Благодаря маминой тонкой заботе я жил в Чёрной естественной и прекрасной детской жизнью. В наших крохотных комнатках в бывшей школе мама ухитрилась сделать уютный дом. Даже письменный стол у меня был — доски на козлах. Но мой. Над ним на стене открытки с портретами артистов Кировского театра — Уланова, Сергеев, Вечеслова, известный в те годы тенор Середа: заретушированные лица, тусклая печать, грубый типографский растр. Какая роскошь! Иногда мне позволяли поставить на «стол» единственную нашу керосиновую лампу, и я оказывался «в кабинете»!

…Последнее мое книжное ощущение перед отъездом в Ленинград, даже чуть ли не в самый день отъезда, — томик Анри де Ренье «Дважды любимая». Вероятно, самое сильное потрясение при встрече в отрочестве с подлинной эротикой, — оказывается, задолго до тебя были ведомы и описаны немыслимо сокровенные представления, которые казались лишь неясным плодом собственной воспаленной фантазии. Я перечитал этот роман лишь полвека спустя и поразился, как можно было его так воспринять в двенадцать лет — с его церемонной зашифрованностью, утомительной рафинированностью и подробностью деталей, прохладной отстраненностью.

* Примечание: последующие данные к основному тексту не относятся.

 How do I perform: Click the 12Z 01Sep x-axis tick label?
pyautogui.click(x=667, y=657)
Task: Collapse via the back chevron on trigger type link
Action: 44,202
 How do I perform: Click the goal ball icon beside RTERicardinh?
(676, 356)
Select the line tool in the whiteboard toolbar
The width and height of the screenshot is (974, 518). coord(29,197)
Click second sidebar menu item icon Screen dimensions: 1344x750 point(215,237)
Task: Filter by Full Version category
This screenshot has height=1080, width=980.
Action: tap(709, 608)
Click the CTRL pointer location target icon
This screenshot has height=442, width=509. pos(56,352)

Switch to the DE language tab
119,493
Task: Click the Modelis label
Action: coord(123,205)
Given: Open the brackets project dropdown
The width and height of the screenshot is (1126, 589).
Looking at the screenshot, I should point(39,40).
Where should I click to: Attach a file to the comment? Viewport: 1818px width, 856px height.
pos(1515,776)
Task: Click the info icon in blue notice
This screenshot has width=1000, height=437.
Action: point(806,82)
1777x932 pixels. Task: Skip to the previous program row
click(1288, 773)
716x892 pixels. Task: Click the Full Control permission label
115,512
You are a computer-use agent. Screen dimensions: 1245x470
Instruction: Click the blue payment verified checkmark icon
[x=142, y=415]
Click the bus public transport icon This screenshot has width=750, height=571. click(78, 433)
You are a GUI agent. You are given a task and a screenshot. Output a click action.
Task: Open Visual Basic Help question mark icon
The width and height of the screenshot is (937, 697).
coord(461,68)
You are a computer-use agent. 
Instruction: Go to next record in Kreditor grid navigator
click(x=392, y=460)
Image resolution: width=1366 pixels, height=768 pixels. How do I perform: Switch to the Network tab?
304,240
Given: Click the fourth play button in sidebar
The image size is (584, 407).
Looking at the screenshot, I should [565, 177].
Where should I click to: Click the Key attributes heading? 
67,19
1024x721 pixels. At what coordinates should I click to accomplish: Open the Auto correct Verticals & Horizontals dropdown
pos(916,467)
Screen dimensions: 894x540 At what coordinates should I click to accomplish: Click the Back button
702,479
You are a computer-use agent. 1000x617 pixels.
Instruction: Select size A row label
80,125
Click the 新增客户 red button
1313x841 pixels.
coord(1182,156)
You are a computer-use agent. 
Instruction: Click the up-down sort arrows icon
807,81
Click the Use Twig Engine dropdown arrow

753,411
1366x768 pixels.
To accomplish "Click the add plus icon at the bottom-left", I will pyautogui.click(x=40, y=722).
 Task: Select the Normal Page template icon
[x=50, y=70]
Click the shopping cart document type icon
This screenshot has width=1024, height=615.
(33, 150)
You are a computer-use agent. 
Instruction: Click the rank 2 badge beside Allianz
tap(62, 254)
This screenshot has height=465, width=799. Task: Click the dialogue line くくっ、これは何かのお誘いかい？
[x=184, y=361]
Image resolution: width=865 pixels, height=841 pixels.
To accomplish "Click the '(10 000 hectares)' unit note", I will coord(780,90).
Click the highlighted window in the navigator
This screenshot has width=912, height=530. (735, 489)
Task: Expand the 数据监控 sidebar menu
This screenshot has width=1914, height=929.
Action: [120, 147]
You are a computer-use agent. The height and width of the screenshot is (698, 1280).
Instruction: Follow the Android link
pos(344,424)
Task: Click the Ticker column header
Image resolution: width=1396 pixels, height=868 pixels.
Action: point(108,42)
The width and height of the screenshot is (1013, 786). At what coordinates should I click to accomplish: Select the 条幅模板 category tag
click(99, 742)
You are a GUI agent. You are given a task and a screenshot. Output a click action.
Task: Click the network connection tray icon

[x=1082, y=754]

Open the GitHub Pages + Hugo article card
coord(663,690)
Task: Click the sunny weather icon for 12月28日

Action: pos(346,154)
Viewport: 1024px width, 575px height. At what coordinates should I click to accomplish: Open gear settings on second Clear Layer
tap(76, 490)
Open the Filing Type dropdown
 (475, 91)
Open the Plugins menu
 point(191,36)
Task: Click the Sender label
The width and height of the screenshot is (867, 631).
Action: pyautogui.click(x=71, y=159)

Непостижима психология отрочества. Даже собственного.

Вообще-то, к двенадцати годам я успел прочитать довольно много. Мне повезло. Плохие книжки мне не попадались вовсе. Я читал, помимо уже упоминавшихся книг, Гоголя (полюбил его навсегда), Мериме — «Хронику времен Карла IX», еще не понимая, но ощущая подспудно ворожбу его краткой и прозрачной простоты, поэмы и драмы Пушкина (чисто сюжетно, не понимая масштаба, но читал все же).

Воспоминания о XX веке. Книга первая. Давно прошедшее. Plus-que-parfait - i_055.jpg

Иллюстрация Эдуара Тудуза к «Хронике времен Карла IX» Проспера Мериме. 1889

Прочел «Героя нашего времени». Мама поглядывала на меня с интересом и была готова к неизбежной дискуссии. На мой вопрос об ее отношении к Печорину, которым, естественно, я уже заболел, ответила с поразительной мудростью, сконцентрировав в своих словах именно то, что нужно было для моего отрезвления: «Жалкий он, в сущности, человек». Она превосходно понимала, что не так тут все просто, но в тот раз и навсегда дала мне пример свободного и трезвого восприятия внешних печоринских (самых привлекательных) для одиннадцатилетнего мальчишки качеств.